The actions that are underway at the EU and regional levels to develop capital markets and local financing resources need pursuing and expandingThe actions initiated at the EU level to foster the development of capital markets should be beneficial for the CEE region. Firstly, the efforts made to implement the EU capital market rulebook throughout the EU should provide the CEE countries with a consistent set of rules. This should facilitate the development of appropriate investment offerings across the multiple and relatively small CEE markets and also facilitate investment into the CEE region from other parts of the EU and third-countries. Actions proposed in the context of the Capital Markets Union (CMU) should further support the development of capital markets in the region, however the progress made so far with this initiative is still limited. Secondly actions are being conducted under the aegis of the EU Commission in the context of the Structural Reform Support Programme (SRSP) to support the development and integration of local capital markets. Projects in CEE countries range from capital markets diagnostics and strategies, through SME equity listing support instruments and pre-listing support programs, to reforming the legal and regulatory framework for covered bonds and securitization, and improving the investment environment for institutional investors.
Multiple initiatives are also underway at the regional level, with the support of IFIs (international financial institutions such as the EIB and the EBRD), to develop and interconnect local capital markets. Work is under way to establish a Pan-Baltic framework for covered bonds, and an additional project aiming to obtain a single Frontier market classification jointly for the three Baltic countries to enhance the attractiveness of these combined equity markets to institutional investors. The SEE link project, also supported by the EBRD, aims to create a regional capital markets infrastructure by connecting the stock exchanges of 7 countries including Bulgaria, Croatia, Slovenia and N. Macedonia. A follow-up project is being implemented to connect securities clearing, settlement and depositary infrastructures at the regional level for the SEE Link markets. Local initiatives have been moreover put in place in Romania or Bulgaria for example. Actions are also being conducted by the EIB through the EIF Investment Facility to support the development of venture capital and private equity in CEE, investing in funds that operate in the region and also providing investment expertise.

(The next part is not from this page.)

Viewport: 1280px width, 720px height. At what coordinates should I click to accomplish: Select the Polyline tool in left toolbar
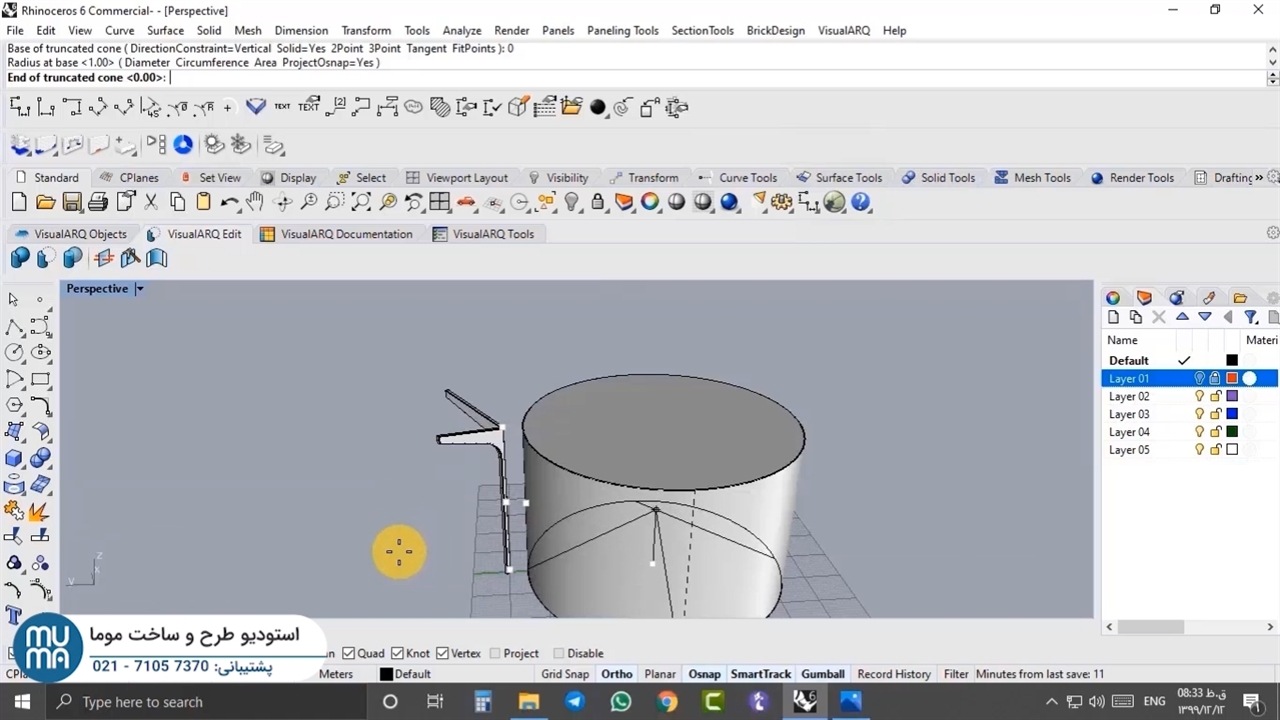point(14,327)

The IFIs moreover provide local banks with support, aiming to increase their lending capacity in the region. The EIB is supporting new securitisations and providing local banks with new risk-sharing mechanisms (through the SME initiative) that enable them to lend to innovative SMEs in an uncollateralized way. This includes providing banks with a first-loss guarantee on portfolios of loans to growing SMEs and innovative firms, which should help them to take more risks notably regarding intangible investments. The EBRD has helped implement covered bond reforms in several CEE jurisdictions, including Romania, Poland and Slovakia, with work ongoing in the Baltics and Croatia, bringing national regulatory frameworks in line with EU and international standards and providing these markets with renewed momentum in CEE.